見出し画像

かぐや姫は地球に行きたい 1-4

 「探しましたよ、姫様。まあ、今日は2箱もお受け取りですか」

 掛けられた声に、姫は視界を塞ぐダンボール箱をずらせば、メイドワゴンを押す侍女の姿が目に入った。

「探したと言ってるくせに、用意がいいんだから。流石ね、ロダ」

 ロダと呼ばれた年若い女性は、空っぽのメイドワゴンに掛けられた布をめくり、嬉しそうに微笑むと恭しく礼をする。そう、この小柄な若い侍女、姫に個体認識されている貴重な人物の1人なのである。

「さあ、早く参りましょう。もうじき、ここを侍女長が通ります。見つかれば、検品・没収間違いなしですよ?」

 悪い笑みを浮かべて勧めるロダが、なぜ姫に名前を覚えられたかは言うまでもない。姫を諌めるでも窘めるでも心配するでもなく、いつでも臆さず共犯者となる立ち振る舞いが気に入られたのだ(もちろんロダにも毎度処分が下るが、それ以上に姫に名前を覚えられているという功績のために、結局最も近しい侍女となっている)。

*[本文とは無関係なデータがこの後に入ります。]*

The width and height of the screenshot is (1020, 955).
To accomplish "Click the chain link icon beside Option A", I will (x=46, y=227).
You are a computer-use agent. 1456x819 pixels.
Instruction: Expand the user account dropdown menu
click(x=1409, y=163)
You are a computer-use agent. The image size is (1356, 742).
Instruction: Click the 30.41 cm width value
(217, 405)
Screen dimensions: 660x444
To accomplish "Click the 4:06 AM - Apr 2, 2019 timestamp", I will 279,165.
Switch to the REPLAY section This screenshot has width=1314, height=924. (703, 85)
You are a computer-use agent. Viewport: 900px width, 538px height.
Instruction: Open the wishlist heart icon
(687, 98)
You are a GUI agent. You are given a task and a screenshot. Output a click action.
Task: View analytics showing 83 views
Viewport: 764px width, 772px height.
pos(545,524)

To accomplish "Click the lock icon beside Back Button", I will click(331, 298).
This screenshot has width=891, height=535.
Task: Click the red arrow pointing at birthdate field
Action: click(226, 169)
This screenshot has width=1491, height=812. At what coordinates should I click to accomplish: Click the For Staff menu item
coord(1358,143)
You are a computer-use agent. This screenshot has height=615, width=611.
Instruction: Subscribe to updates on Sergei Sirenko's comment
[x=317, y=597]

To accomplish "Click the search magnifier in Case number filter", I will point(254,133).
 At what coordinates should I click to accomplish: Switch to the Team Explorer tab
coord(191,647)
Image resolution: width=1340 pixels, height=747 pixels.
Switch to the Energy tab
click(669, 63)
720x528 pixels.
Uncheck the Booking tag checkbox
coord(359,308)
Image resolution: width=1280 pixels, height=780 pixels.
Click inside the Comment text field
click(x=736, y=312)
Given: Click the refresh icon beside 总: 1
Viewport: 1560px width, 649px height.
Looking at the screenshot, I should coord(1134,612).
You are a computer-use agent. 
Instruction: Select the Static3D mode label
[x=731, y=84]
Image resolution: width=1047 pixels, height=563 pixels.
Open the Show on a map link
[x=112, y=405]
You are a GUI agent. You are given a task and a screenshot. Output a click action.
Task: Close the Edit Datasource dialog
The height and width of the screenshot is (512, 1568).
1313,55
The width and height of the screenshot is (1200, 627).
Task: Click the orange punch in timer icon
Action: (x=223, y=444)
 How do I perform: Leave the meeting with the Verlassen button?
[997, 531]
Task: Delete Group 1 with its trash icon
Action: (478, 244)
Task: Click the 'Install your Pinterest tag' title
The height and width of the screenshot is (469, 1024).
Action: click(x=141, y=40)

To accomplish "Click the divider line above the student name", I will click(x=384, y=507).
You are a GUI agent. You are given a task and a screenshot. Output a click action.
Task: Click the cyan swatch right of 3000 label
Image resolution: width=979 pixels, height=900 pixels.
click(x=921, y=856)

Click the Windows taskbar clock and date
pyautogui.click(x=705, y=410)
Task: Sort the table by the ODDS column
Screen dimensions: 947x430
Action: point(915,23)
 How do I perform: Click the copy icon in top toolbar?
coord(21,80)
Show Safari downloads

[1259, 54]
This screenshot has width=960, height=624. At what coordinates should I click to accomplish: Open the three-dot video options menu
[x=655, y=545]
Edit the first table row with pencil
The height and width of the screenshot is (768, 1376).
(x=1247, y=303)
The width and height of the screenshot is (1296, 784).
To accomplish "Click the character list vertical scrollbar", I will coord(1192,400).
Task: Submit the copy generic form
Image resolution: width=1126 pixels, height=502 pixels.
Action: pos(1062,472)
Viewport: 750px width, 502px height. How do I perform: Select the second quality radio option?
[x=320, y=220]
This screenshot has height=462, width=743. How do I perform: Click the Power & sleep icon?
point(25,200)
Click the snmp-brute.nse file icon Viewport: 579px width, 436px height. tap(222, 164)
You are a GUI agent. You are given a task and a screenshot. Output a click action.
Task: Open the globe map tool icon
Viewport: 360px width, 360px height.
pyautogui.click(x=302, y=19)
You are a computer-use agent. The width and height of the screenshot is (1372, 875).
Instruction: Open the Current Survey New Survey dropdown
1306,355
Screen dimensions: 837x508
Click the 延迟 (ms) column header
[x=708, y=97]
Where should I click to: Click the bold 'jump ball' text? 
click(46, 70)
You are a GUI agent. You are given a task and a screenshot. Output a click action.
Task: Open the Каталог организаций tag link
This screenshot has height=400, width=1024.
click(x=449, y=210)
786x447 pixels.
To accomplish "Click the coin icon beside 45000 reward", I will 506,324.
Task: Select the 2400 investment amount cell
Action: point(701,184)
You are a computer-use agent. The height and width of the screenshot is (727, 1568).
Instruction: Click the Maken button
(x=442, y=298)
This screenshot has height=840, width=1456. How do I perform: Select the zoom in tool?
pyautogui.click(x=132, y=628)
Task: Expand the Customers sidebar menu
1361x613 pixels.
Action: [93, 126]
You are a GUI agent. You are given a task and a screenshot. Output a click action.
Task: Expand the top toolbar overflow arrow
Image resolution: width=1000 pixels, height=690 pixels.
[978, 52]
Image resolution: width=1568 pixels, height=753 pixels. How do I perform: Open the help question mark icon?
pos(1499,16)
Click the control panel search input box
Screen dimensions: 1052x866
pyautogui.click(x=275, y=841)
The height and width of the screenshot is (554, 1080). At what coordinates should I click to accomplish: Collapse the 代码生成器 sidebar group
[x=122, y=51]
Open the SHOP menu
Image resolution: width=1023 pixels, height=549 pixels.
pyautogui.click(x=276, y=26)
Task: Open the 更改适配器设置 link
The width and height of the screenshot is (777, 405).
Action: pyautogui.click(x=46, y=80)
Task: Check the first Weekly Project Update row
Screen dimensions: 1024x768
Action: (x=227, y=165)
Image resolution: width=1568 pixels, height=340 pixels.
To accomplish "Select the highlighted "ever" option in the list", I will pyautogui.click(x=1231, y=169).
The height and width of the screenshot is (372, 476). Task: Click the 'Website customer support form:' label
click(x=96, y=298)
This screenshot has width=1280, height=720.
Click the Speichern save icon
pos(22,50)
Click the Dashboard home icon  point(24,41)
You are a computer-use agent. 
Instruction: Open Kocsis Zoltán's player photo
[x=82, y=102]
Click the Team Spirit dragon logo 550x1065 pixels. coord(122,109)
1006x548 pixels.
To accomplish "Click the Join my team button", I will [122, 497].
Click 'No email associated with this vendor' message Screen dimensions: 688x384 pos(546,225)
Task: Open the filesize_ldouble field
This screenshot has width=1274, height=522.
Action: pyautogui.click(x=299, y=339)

「それは困るわね。この子たちみんな、今から存分に味わうんだから。誰にも邪魔はさせないわ」

 姫は抱えていたダンボール箱をメイドワゴンに載せ、愛しそうに撫でてから、布で隠す。そんな姫の言葉に、ロダはふと首を傾げた。

「今から、と言いますと?」
「え? 今、部屋に戻ってすぐに。何か問題でも?」

 自分と同じ角度で首を傾げる姫に、ロダは「まあ覚えているわけもないか」と、すぐに首の角度を直す。

「今、姫様のお部屋では、若君様がお待ちですが」
「え、なんで勝手に入ってるの? ってか、若君様って?」

 「あ〜、今日もそこからか」と、ロダの心は折れかけるが、このくらいで心を折っていては姫の侍女は務まらない。歩き出す姫の隣で、メイドワゴンを押しながら、ロダは姫の記憶を補っていく。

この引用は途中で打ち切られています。